After establishing SRF's headquarters in Los Angeles in 1925, Paramahansa Yogananda began searching for a site to build a seaside hermitage. He came across the area of Encinitas then known as Noonan's Point, now Swami's Point, where a bluff overlooks the Pacific Ocean. He and some of his disciples frequented the area to meditate and picnic. In 1935, while Yogananda was on a return trip to India, his disciple Rajarsi Janakananda (James J. Lynn) bought the property and built the SRF Encinitas Hermitage there as a surprise gift for Yogananda.

After his return to the United States from India in 1936, Yogananda took up residence in the hermitage, dedicating it in 1937. It was while staying in the hermitage that Yogananda wrote his work Autobiography of a Yogi, as well as other writings, and created a permanent foundation for the spiritual and humanitarian work of the Self-Realization Fellowship/Yogoda Satsanga Society of India.

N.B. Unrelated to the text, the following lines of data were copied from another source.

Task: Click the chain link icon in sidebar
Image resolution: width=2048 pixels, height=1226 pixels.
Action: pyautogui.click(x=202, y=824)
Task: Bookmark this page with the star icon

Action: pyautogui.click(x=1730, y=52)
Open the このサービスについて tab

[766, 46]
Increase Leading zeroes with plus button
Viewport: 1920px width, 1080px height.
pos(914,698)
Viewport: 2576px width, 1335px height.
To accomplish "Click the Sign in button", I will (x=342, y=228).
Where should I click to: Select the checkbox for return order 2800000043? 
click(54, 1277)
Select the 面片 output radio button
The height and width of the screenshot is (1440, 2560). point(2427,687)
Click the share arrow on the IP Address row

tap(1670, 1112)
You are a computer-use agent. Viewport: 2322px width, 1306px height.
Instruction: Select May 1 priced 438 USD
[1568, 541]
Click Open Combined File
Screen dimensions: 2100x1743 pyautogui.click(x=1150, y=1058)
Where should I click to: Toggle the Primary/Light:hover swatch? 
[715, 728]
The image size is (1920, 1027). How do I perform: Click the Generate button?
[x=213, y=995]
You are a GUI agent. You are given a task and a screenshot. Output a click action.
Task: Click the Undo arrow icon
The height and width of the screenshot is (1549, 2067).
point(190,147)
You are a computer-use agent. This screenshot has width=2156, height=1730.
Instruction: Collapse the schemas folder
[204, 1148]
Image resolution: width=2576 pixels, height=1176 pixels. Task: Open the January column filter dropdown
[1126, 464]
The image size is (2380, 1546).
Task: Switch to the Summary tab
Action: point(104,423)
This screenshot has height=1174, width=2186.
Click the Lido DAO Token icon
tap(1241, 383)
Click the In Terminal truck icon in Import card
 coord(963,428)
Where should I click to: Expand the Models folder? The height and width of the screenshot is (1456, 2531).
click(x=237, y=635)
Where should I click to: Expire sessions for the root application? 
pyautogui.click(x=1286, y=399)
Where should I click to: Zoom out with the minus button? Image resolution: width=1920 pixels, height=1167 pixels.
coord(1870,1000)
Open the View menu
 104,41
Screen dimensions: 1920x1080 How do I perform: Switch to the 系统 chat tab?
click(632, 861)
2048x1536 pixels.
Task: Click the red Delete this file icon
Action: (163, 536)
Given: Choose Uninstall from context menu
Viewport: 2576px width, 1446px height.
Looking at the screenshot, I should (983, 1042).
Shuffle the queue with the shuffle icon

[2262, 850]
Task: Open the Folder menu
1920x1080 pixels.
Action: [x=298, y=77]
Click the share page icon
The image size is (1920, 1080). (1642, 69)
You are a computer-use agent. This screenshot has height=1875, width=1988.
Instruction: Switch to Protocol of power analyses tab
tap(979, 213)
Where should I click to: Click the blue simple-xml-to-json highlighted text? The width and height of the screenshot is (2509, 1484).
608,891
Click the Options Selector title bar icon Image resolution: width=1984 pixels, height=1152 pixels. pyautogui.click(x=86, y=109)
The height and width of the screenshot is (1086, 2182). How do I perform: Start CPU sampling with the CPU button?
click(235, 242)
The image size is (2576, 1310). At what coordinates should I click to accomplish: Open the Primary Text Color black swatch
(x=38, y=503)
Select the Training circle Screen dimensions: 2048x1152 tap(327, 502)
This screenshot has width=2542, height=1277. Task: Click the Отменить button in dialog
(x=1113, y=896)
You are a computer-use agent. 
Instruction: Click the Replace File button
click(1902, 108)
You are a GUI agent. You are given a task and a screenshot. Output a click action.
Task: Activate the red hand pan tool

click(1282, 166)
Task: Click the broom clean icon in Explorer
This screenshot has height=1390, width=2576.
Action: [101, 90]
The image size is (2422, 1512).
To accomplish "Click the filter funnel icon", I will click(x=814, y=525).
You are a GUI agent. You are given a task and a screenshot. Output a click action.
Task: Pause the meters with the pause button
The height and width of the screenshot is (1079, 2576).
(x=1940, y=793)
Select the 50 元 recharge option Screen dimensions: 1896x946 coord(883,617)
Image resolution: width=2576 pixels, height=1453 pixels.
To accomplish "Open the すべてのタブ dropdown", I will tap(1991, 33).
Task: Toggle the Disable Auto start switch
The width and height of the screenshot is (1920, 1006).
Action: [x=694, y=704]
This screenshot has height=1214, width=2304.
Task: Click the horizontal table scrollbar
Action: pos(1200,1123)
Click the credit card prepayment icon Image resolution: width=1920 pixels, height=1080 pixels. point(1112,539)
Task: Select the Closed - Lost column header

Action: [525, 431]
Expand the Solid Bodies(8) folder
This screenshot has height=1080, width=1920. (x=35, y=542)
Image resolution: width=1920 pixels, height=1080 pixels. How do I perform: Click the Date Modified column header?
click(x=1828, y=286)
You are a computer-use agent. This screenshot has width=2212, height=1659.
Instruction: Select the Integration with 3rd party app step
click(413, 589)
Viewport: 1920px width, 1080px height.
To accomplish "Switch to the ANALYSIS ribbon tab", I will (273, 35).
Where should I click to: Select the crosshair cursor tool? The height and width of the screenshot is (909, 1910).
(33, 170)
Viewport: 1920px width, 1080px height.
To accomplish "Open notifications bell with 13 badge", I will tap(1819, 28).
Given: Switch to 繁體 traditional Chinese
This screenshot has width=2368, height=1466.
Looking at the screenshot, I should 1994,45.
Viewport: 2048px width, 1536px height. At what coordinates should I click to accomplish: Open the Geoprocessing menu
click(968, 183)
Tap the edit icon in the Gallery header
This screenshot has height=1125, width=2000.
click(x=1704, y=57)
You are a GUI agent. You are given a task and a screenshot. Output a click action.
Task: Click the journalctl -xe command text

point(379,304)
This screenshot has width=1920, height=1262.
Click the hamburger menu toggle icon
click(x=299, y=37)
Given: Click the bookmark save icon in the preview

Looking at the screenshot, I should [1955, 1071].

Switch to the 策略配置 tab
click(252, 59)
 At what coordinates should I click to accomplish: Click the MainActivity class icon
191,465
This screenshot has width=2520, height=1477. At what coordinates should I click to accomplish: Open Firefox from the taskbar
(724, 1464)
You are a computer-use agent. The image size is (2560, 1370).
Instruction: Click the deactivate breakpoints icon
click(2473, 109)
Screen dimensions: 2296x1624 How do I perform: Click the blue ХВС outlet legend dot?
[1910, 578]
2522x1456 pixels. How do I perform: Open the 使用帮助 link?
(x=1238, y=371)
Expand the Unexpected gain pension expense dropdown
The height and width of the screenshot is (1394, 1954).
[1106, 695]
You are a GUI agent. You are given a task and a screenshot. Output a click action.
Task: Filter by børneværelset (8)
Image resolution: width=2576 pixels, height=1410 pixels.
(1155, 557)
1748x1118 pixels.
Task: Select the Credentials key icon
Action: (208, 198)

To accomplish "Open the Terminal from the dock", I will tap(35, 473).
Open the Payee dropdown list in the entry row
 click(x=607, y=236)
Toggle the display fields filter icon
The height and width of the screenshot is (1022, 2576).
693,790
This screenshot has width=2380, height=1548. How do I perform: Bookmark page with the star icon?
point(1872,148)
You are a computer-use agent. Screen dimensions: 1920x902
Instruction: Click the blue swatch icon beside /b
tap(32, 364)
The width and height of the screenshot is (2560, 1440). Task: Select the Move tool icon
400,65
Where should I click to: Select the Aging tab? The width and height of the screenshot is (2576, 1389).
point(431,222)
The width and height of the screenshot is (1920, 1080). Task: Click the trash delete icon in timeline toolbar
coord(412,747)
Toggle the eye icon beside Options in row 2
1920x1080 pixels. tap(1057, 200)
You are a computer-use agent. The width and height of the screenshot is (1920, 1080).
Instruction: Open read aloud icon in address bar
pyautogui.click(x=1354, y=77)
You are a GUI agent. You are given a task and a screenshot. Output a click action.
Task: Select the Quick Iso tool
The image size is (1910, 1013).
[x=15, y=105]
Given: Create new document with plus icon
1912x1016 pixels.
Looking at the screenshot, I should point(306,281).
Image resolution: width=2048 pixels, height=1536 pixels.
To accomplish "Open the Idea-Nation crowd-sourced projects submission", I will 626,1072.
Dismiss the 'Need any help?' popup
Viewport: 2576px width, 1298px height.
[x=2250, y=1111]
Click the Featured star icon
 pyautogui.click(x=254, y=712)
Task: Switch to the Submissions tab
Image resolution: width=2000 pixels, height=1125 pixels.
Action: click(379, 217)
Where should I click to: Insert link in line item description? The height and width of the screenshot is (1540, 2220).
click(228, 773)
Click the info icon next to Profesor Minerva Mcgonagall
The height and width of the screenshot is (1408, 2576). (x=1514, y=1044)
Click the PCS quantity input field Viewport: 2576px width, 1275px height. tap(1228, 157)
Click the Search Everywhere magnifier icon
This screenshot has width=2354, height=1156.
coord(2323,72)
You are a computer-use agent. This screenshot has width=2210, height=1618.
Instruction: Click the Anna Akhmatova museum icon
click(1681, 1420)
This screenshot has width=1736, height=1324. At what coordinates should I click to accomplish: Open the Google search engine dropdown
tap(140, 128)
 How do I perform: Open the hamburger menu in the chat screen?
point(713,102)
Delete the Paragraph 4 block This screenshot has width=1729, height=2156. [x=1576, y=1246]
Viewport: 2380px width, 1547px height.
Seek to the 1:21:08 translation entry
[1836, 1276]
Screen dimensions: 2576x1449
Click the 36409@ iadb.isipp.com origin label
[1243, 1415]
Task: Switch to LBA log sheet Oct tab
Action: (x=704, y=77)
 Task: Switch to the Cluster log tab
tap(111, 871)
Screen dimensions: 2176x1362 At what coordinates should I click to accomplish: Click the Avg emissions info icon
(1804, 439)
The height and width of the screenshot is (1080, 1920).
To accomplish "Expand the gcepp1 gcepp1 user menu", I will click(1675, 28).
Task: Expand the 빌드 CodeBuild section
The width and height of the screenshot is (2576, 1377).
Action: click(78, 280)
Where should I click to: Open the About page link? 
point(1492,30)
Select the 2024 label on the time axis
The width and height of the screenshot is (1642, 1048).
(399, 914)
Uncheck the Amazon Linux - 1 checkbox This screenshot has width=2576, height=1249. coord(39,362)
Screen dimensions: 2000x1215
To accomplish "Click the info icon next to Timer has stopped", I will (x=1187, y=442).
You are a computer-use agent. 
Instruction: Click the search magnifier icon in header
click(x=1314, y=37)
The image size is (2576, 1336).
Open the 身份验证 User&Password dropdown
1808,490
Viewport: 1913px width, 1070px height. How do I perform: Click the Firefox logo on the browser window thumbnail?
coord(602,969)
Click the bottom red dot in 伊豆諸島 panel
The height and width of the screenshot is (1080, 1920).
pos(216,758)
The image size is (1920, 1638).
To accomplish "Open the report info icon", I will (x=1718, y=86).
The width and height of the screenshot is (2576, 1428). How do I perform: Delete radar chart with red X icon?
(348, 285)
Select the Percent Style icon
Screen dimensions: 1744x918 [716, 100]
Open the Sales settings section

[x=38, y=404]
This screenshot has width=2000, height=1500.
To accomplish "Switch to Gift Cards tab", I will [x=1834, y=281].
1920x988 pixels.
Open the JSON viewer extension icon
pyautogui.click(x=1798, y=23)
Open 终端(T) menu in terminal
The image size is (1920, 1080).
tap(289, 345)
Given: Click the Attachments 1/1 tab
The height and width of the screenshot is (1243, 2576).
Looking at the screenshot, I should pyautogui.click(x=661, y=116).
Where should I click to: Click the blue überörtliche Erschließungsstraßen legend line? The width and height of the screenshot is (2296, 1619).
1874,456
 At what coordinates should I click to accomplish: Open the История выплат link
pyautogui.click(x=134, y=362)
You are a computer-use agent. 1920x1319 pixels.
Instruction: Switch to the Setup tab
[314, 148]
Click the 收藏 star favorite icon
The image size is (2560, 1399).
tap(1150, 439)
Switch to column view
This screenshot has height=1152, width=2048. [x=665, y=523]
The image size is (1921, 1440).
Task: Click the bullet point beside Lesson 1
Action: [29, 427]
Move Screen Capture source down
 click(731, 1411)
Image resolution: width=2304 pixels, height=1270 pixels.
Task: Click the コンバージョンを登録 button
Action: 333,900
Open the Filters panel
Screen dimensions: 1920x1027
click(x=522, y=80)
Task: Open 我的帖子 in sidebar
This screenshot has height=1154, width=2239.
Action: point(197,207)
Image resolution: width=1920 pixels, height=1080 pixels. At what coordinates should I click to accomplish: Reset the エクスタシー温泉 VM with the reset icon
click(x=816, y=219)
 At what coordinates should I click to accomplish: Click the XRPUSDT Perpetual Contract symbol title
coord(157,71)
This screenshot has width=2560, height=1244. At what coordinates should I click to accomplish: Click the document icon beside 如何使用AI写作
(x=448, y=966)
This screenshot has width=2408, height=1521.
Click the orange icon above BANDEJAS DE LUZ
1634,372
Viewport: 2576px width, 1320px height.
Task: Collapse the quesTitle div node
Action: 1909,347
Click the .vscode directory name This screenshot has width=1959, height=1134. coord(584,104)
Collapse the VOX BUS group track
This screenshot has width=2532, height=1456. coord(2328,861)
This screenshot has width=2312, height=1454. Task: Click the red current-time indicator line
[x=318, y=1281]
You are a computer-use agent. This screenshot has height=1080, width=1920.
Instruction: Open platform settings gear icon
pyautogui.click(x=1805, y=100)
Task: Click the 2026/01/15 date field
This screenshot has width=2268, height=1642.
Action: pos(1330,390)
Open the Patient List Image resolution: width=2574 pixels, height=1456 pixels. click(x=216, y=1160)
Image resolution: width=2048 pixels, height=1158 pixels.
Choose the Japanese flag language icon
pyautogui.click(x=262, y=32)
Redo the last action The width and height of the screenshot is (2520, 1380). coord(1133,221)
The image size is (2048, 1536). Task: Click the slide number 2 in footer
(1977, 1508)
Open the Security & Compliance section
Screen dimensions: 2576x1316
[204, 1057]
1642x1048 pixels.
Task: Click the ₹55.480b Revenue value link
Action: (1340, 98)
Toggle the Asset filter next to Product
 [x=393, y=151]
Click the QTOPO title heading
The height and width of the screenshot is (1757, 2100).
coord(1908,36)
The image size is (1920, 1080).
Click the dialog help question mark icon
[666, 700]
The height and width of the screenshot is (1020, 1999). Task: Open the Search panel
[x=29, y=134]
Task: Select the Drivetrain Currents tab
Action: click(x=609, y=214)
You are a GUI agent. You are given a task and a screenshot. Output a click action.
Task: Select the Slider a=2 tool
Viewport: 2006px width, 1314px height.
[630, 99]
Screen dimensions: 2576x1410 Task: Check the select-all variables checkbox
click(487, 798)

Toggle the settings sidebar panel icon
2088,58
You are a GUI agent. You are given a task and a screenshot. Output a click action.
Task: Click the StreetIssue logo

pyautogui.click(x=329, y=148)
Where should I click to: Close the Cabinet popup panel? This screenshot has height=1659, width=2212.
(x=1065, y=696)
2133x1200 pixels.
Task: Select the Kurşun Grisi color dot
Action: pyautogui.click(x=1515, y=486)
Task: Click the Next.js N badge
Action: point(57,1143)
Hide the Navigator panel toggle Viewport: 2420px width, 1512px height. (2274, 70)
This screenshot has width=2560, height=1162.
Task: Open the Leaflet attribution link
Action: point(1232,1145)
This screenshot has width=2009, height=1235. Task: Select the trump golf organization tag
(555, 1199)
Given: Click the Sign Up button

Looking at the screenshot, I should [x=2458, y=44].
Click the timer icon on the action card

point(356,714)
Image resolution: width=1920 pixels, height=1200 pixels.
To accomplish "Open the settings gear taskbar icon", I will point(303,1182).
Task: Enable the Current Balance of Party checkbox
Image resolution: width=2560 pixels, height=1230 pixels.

=== Golden Lotus Temple ===
Yogananda designed and built the Golden Lotus Temple near the edge of the bluff, dedicating it on 2 January 1938. It was lost to cliff erosion in 1942. According to Yogananda Site, it was written in the Inner Culture magazine that Yogananda announced, "The crucifixion of Golden Lotus Temple must be the cause for its resurrection and the birth of many other such temples." Two other temples were immediately "born": the Hollywood Self-Realization Church of all Religions and the SRF San Diego Temple. In 1948, Yogananda dedicated the Golden Lotus Tower along the nearby highway, crowned with golden, lotus-shaped ornaments similar to those originally seen on the Golden Lotus Temple. The new SRF Encinitas Temple was built in 1977 at 939 Second Street.